═══ Entries shown ═══

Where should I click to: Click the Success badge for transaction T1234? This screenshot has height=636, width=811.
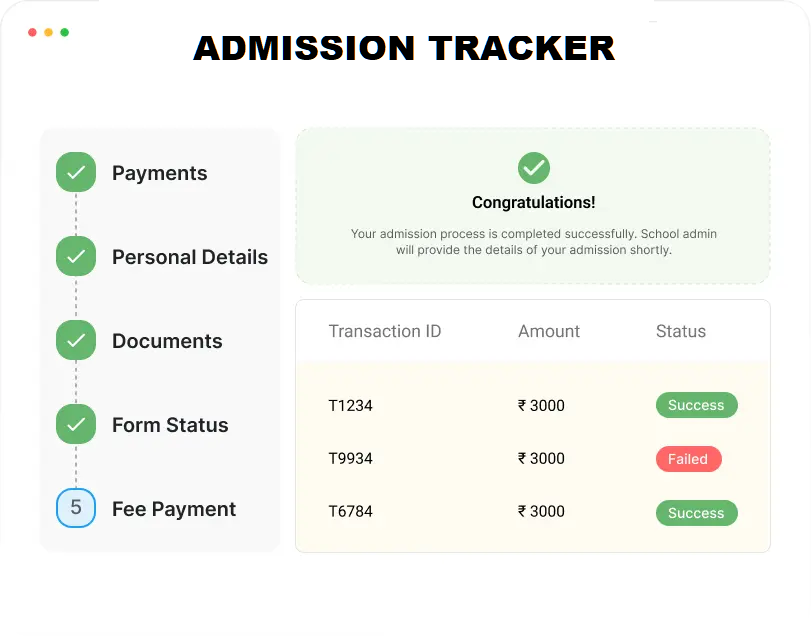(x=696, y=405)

═══
═══ Entries shown ═══

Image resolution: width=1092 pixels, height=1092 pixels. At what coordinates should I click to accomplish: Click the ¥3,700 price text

═══
═══ Entries shown ═══

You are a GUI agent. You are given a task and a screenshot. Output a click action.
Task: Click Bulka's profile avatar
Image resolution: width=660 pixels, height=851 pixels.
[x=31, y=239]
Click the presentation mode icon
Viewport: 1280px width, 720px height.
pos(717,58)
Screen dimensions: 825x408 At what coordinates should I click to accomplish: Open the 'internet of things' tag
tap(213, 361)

═══

Copy range, inclusive: the line holding "You are a GUI" to the line holding "Task: Click Bulka's profile avatar". Reproduce exactly those lines of the records above and no others.

__Exercise answer__
You are a GUI agent. You are given a task and a screenshot. Output a click action.
Task: Click Bulka's profile avatar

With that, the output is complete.